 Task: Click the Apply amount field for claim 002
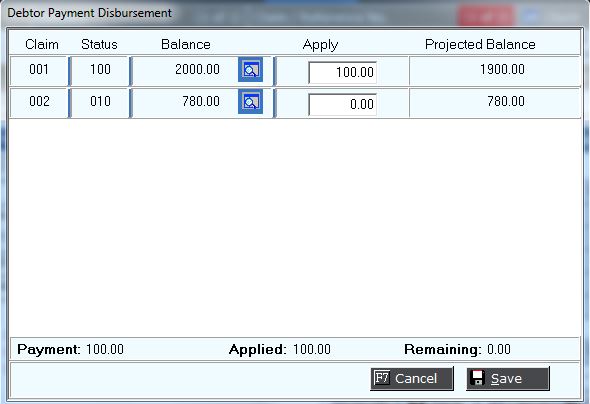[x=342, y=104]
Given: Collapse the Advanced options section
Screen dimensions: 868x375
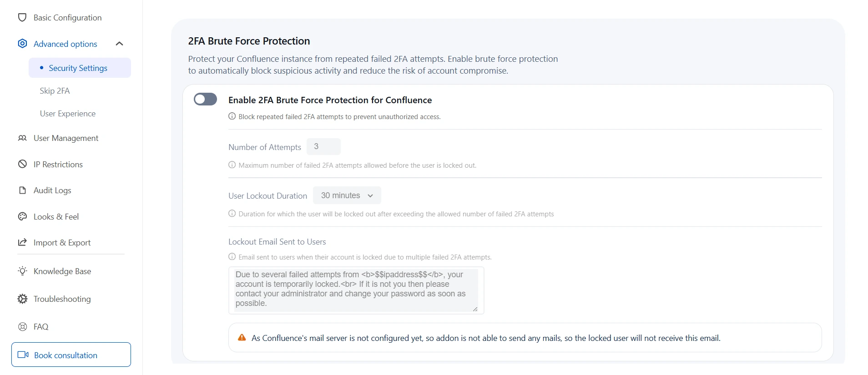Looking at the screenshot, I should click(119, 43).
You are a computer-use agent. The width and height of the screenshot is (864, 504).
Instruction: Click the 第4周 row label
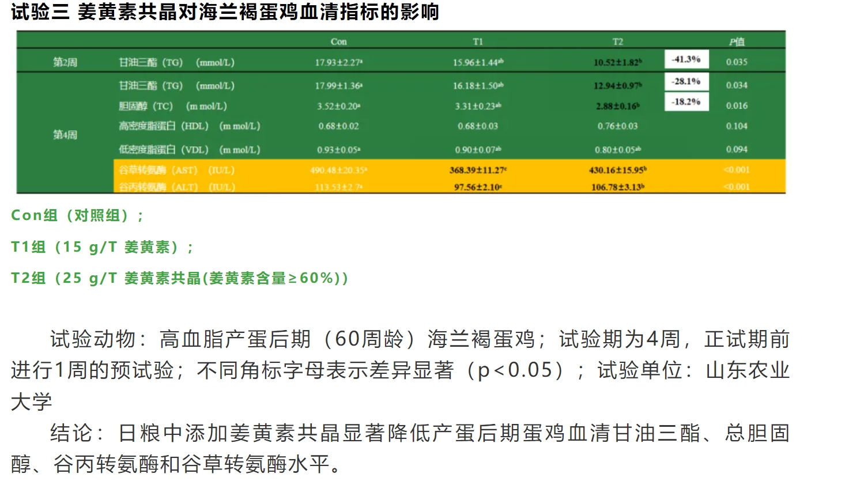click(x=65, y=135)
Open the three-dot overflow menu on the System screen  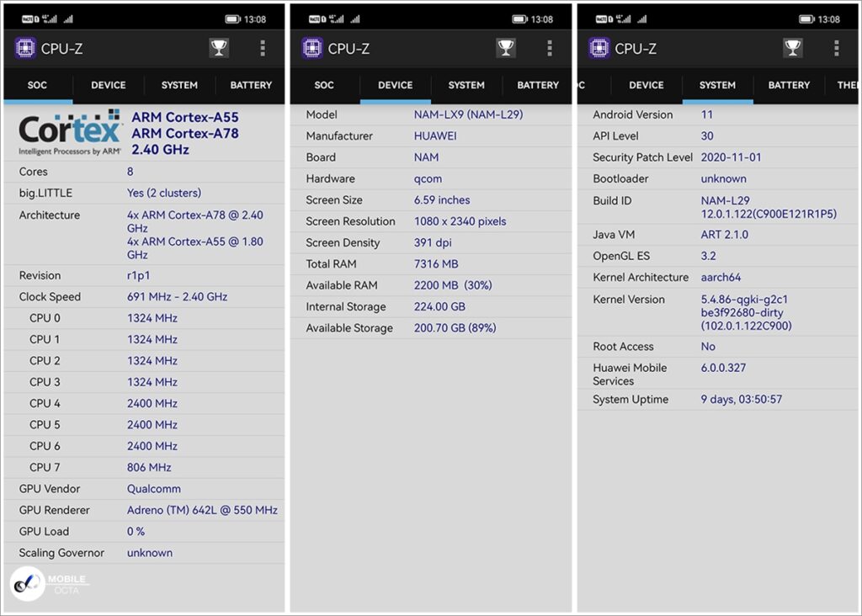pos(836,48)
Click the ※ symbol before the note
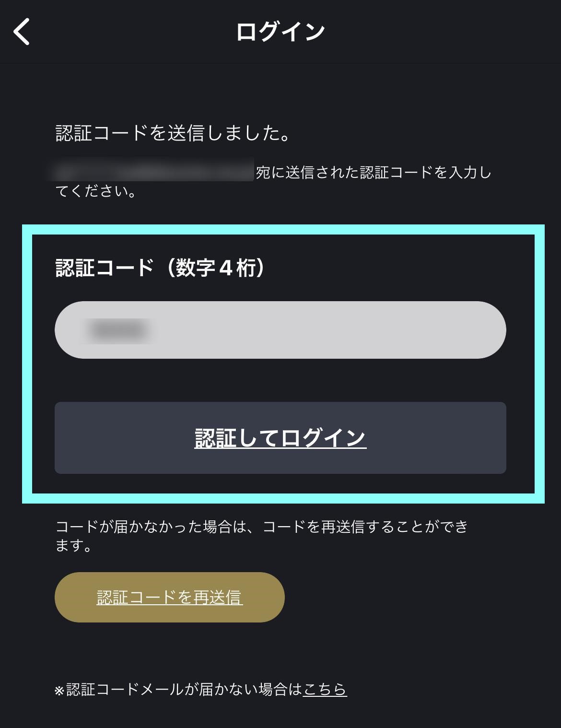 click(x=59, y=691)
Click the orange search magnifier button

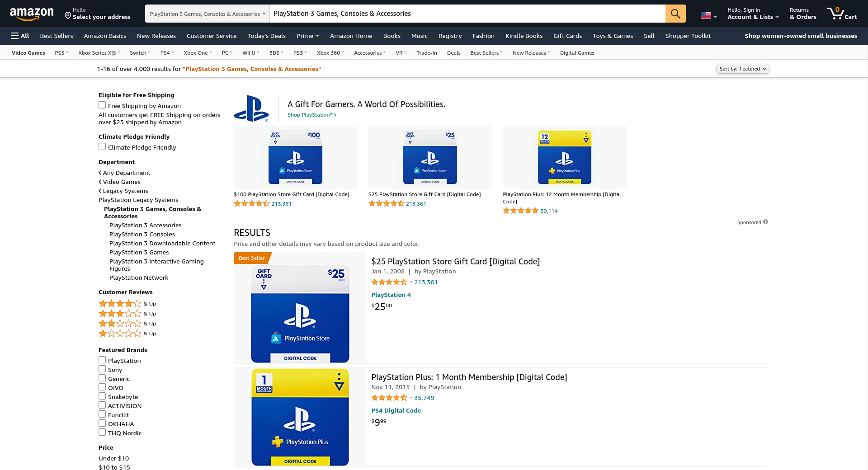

******

Beginning at the line with "Click the ※ symbol before the note", reproduce word for word each line through the last line of the records. Include both ends but no pictures.

Click the ※ symbol before the note
 click(x=59, y=691)
Click the orange search magnifier button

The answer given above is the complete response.